Imagine the setting, the end of the Cold War, the height of Thatcherism and outrageous styles and fashions! It was 1988, I was 10 years old and spotted a graphic novel based on one of my favourite tv shows – Spitting Image on top of a table in a supermarket. I begged my mum to get me it and she did, thinking that because it was a big comic book alongside stuff like My Little Pony and Care Bear books that it was safe for kids! My parents always let me watch Spitting Image as this really helped my grasp of politics in the 1980s (the show’s absence from today’s satire scene is all too obvious), however, when we got home my mum was outraged to see the extreme nudity, swearing and complete filth which I so easily adored (I was a mischievous schoolboy). She confiscated it and within a few hours I found it on the top shelf of her cupboard. I pinched it back and it remained hidden under my bed for decades (even when I’d moved out of home!).
This book is the work of several comedy geniuses and is a much more honest look of the world back in the late 80s than many a textbook now. Ronald Reagan dressed as a gun-wielding cowboy about to shoot the big pimple off a pensioner’s nose, Jeffrey Archer being shrunk and being plopped out of Thatcher’s bottom and an SAS soldier assassinating characters throughout the book. That said, there is no real overall story to the book, it’s a bit like a Viz comic or an adult version of The Dandy or The Beano.
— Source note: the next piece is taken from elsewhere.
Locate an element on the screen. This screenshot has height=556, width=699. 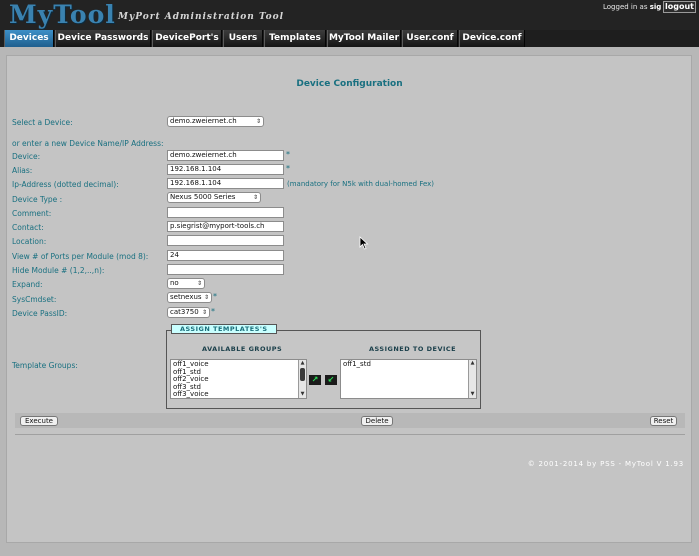
available-list-scrollbar: ▲ ▼ is located at coordinates (302, 379).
There are many nods to sci-fi here from Restaurant Reviewer John Hurt having a polite alien burst out of his chest to a time traveller who aims to visit Victorian Times, disgusted by the horrendous poverty and corruption only to discover he’s only zoomed a week into the future when he sees Anneka Rice on the telly! Fans of the show would love to see the Robo-cop PC Dimbleby.
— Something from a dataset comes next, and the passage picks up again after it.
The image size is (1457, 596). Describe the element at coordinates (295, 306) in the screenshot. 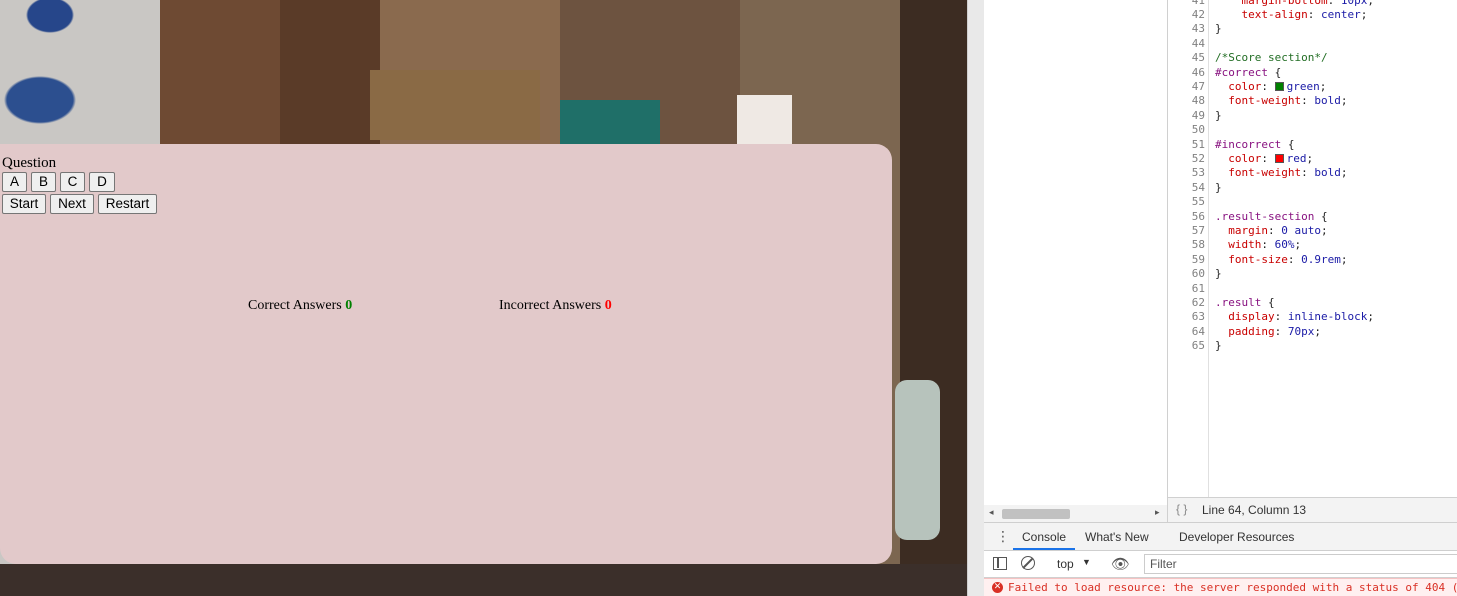

I see `correct-answers-label: Correct Answers` at that location.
The world of comics is represented in the piss-take of popular culture. Tum Tum is a crude adult Tin Tin drawn in the same way. Tum Tum is a complete drunken bastard who would stoop as low as he can to get a scoop. Seeing him pissing on the wall after being chucked out of his flat by his landlord is absolutely hilarious! Judge Deaf is of course a parody of 2000 AD’s favourite lawman, but more scary (imagine Dredd wearing a judge’s wig while riding a bicycle). Deaf’s biggest problem is not being able to hear anything so when someone calls for his help, the Judge shoots him for shouting in a public place! This story is filled with gems such as: “MORNING JUDGE DEAF!” “How dare you call me a moron. Ten years hard labour.” And “Loitering in a public place. I sentence you to death.” “He’s already dead, Judge Deaf. You had him hung a week ago for not knowing the cricket score.”
Johnny Onejoke is based on a combination of Dennis the Menace and I think a real comedian who I haven’t been able to figure out yet! The Transformers are taken the mickey out of by the Merchandisors TM. No story, just a bunch of robots that want to fight each other for absolutely no reason at all! Sound familiar? The appearance of each robot is signified with the price of the toy version. Dare I say that Superman is er,,,, parodied by the show’s version of God. This has to be the bravest (or most reckless depending on your point of view) story in the whole book! The Adventures of GOD The Ultimate Super-Hero shows disasters about to happen such as a train crash, a plane crash, the Chernobyl eruption and mass famine with people crying out for God to help them before they perish. The show’s version of God appears in the last caption (dressed like a super-hero) stating that having given mankind free will, it would be wrong to interfere. I’m not sure if given the current social climate if a book like this would be released again. I could be wrong.
All in all, Spitting Image: The Giant Komic Book is certainly a good laugh over most of its pages plus it is a no-holds-barred piss-take on everyone in the spotlight at the time. There are some extremely controversial stories, but mostly it’s a well-informed look at politics and popular culture in the 1980s and I wish the show would return to our television sets soon.